Wichtige Schritte wurden auch in Bezug auf die Frauenrechte unternommen. Polygamie wurde verboten. Eheschließungen mußten, um staatlich anerkannt zu sein, gemäß des Zivilrechtes geschlossen werden, und nicht wie früher gemäß religiöser Zeremonien. 1930 erhielten Frauen bei Kommunalwahlen das passive und aktive Wahlrecht, 1933 bei Wahlen für Gemeinderäte und 1934 erhielten sie das aktive und passive Wahlrecht für das türkische Parlament.

Eine der wichtigsten Reformen Atatürks war die Ausarbeitung eines neuen türkischen Alphabets durch einen Ausschuß von Linguisten und Akademikern. Am 1. November 1928 wurde das Gesetz, das die Verwendung von lateinischen Buchstaben vorsah, vom türkischen Parlament angenommen. Die Annahme dieses neuen Alphabets war ein wichtiger Schritt zur Erhöhung der Alphabetisierungsrate, die bis dahin extrem niedrig war.


Politische Parteien und das Wahlsystem

Gemäß der Verfassung hat jeder türkische Bürger ab dem Alter von 18 Jahren das Recht, eine politische Partei zu gründen, sich einer politischen Partei anzuschließen oder eine politische Partei zu verlassen.

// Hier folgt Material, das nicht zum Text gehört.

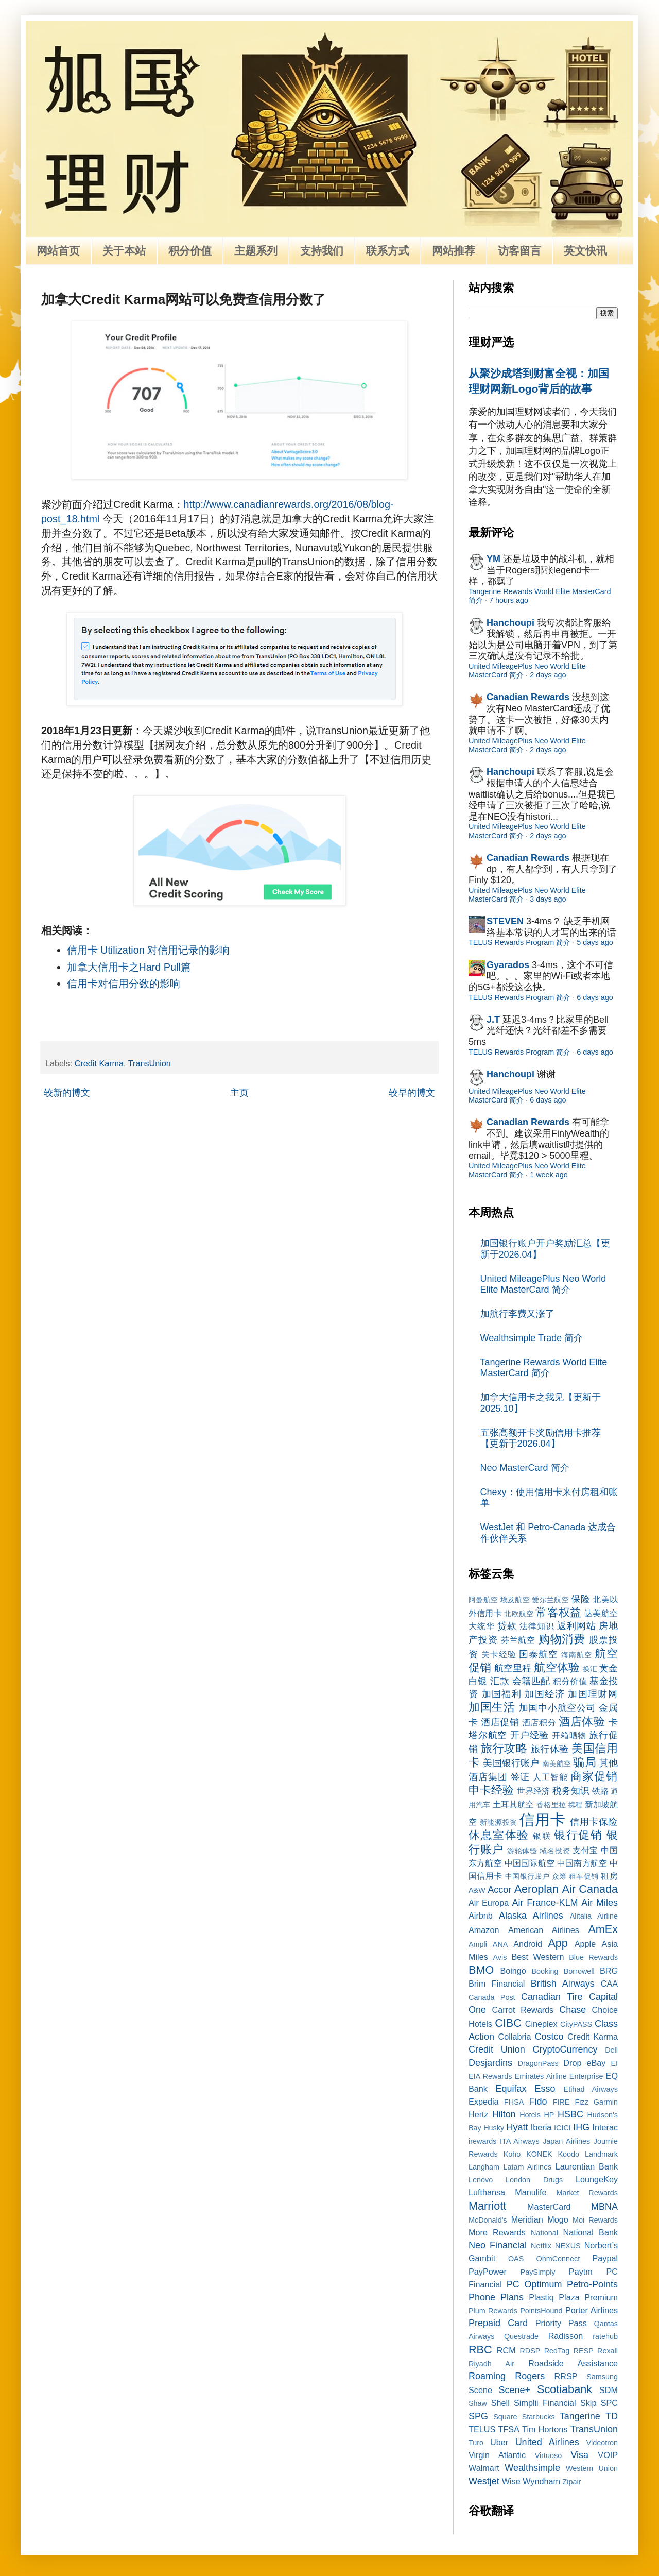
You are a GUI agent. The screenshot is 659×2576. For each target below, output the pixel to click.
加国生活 (492, 1707)
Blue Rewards (593, 1957)
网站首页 (58, 251)
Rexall (607, 2351)
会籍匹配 (531, 1681)
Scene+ (514, 2390)
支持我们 (321, 251)
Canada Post (492, 1997)
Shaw (478, 2403)
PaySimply (538, 2272)
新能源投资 (498, 1822)
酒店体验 (582, 1721)
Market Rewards (587, 2193)
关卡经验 (498, 1654)
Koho (512, 2154)
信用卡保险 (594, 1822)
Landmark (601, 2154)
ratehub (605, 2336)
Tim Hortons (544, 2429)
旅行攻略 (504, 1748)
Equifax (510, 2088)
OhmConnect (558, 2259)
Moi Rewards (595, 2220)
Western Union (592, 2468)
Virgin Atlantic (497, 2455)
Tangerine (580, 2416)
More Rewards (497, 2232)
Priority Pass (561, 2323)
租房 (609, 1875)
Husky (493, 2128)
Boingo (513, 1970)
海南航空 (576, 1655)
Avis (500, 1957)
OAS (516, 2259)
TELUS (482, 2429)
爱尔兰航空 (550, 1600)
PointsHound (541, 2311)
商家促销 (594, 1776)
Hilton (504, 2114)
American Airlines (543, 1930)
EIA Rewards (490, 2076)
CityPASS (576, 2024)
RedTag (557, 2351)
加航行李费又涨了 (517, 1314)
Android (527, 1943)
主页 (239, 1093)
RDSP (529, 2351)
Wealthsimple (532, 2468)
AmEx (603, 1929)
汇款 (499, 1681)
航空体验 (556, 1667)
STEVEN (505, 921)
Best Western (538, 1956)
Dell (611, 2050)
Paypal (605, 2258)
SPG (478, 2416)
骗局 (584, 1762)
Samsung (602, 2376)
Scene (480, 2390)
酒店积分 (539, 1722)
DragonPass (538, 2063)
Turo (476, 2442)
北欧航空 (518, 1613)
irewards (482, 2141)
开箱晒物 (569, 1735)
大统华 (482, 1626)
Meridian (527, 2219)
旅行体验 (550, 1749)
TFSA (508, 2429)
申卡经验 (491, 1790)
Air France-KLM (545, 1902)
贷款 (507, 1626)
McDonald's (488, 2220)
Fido (538, 2101)
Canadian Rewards (528, 697)
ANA (500, 1944)
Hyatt (517, 2127)
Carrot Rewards (522, 2009)
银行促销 (578, 1834)
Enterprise (586, 2076)
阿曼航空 (483, 1600)
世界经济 (533, 1790)
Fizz (581, 2102)
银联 (542, 1835)
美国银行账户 (511, 1763)
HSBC (570, 2114)
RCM (506, 2350)
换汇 (590, 1669)
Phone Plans (496, 2297)
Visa (579, 2455)
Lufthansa (487, 2192)
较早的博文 (412, 1093)
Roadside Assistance (573, 2363)
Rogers (530, 2376)
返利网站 (576, 1626)
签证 (520, 1777)
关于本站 (124, 251)
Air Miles (599, 1902)
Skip (588, 2403)
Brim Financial (497, 1983)
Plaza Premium (588, 2297)
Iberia (541, 2127)
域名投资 (555, 1850)
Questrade (521, 2336)
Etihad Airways (591, 2089)
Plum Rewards (493, 2311)
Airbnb (481, 1915)
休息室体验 (499, 1834)
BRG (609, 1970)
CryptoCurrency (564, 2049)
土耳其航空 (513, 1804)
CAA (609, 1983)
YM (493, 559)
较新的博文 (67, 1093)
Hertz (479, 2114)
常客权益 (558, 1612)
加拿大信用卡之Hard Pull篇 (129, 967)
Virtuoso (548, 2455)
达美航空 (601, 1613)
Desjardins (490, 2063)
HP (549, 2115)
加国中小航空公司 (557, 1708)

Die politischen Parteien sind das wesentliche Element eines pluralistischen und partizipatorischen politischen Lebens. Sie werden ohne vorherige Erlaubnis gebildet. Gegenwärtig gibt es 20 politische Parteien in der Türkei. Fünf Parteien sind nach dem Ergebnis der letzten Parlamentswahlen vom 18. April 1999 berechtigt, in der Großen Nationalversammlung der Türkei repräsentiert zu sein. Diese sind:

  • Die Demokratische Linkspartei mit 146 Sitzen
  • Die Partei der Nationalen Bewegung mit 129 Sitzen
  • Die Tugendpartei mit 111 Sitzen
  • Die Mutterlandspartei mit 86 Sitzen
  • Die Partei des Rechten Weges mit 85 Sitzen

Zusätzlich zu den Mitgliedern der politischen Parteien haben auch zum erstenmal unabhängige Kandidaten drei Sitze im Parlament errungen. Die vorherigen Wahlen fanden 1995 statt.

Die Aktivitäten der politischen Parteien müssen in Übereinstimmung mit den internationalen Parteistatuten und den Prinzipien der Demokratie stattfinden.

Die Wahlen in der Türkei sind Einstufen-Wahlen. Gemäß des Verhältniswahlsystems finden überall im Land am selben Tag allgemeine, freie und geheime Wahlen statt. Der Wähler genießt volle Freiheit. Die Auszählung und detaillierte Übergabe der Stimmen sowie ihre Beurkundung geschieht öffentlich.

Um in das Parlament zu gelangen, muß die 10%-Hürde überschritten werden. Die Parteien, die nicht mindestens 10% der Stimmen im ganzen Land in den Hauptwahlen sowie die Parteien, die nicht mindestens 10% der Stimmen in den Regionen, in denen Nachwahlen stattfinden, erlangen, erhalten keinen Abgeordneten.